Alexandria Governorate (, ) is one of the governorates of Egypt. The city of Alexandria was historically the capital of Egypt until the foundation of Fustat, which was later absorbed into Cairo. Today the Alexandria governorate is considered second in importance after the Cairo Governorate. It is located in the northern part of the country, directly on the Mediterranean Sea, making it one of the most important harbours in Egypt.

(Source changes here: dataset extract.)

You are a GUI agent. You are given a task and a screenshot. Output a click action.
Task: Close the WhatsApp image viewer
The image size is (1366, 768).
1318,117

Along with Cairo, Port Said and Suez, Alexandria is one of four governorates in the country that are also municipalities. The governorate capital is the city of Alexandria, the second largest city in Egypt. Alexandria governorate lies along the Mediterranean coast and stretch for about 70 km northwest of the Nile Delta. The governorate is bounded by the Mediterranean Sea in the north, El Behera governorate in the south and the east and Matrouh governorate in the west. The total area size of Alexandria governorate is almost 2818 km2. It has the most important harbour in Egypt and it is the second largest urban governorate in the country with population more than four and half million (4,799,740 in March 2015) and population density of 1700 square kilometres according to the Central Agency for Public Mobilization and Statistics (CAPMAS). Alexandria has a unique geographical location and a mild climate. It is also considered an industrial governorate where 40% of Egyptian industries are concentrated, especially chemicals, food, spinning and weaving as well as petrol industries and fertilizers.

Demographics

Municipal divisions
The governorate is divided into municipal divisions with a total estimated population as of July 2017 of 5,179,034.

Industrial zones
According to the Egyptian Governing Authority for Investment and Free Zones (GAFI), in affiliation with the Ministry of Investment (MOI), the following industrial zones are located in this governorate:
New Manshia 
Al Nasseria 
Upper and Lower Mergham 
The industrial zone in K 31, Desert Road
Seibco 
Ajami 
Al Nahda and its expansions
Ohm Zagheou 
 New Borg El Arab

Tourism 
Alexandria is known with its diverse history as it was occupied by several cultures throughout the years. Several monuments nowadays shape Alexandria's historic sites.

Monuments 
 Bibliotheca Alexandrina 
 Citadel of Qaitbay
 Graeco-Roman Museum
 Alexandria National Museum
 Royal Jewelry Museum
 Serapeum
 Pompey's Pillar
 Roman Amphitheatre
 Lighthouse of Alexandria

Gardens 
 Al Montaza Gardens
 Al Shallalat Gardens
 Antoniadis Garden
 El-Nozha Garden
 International Park of Alexandria

Education 
Alexandria Governorate follows the Egyptian Educational System in its public schools and universities.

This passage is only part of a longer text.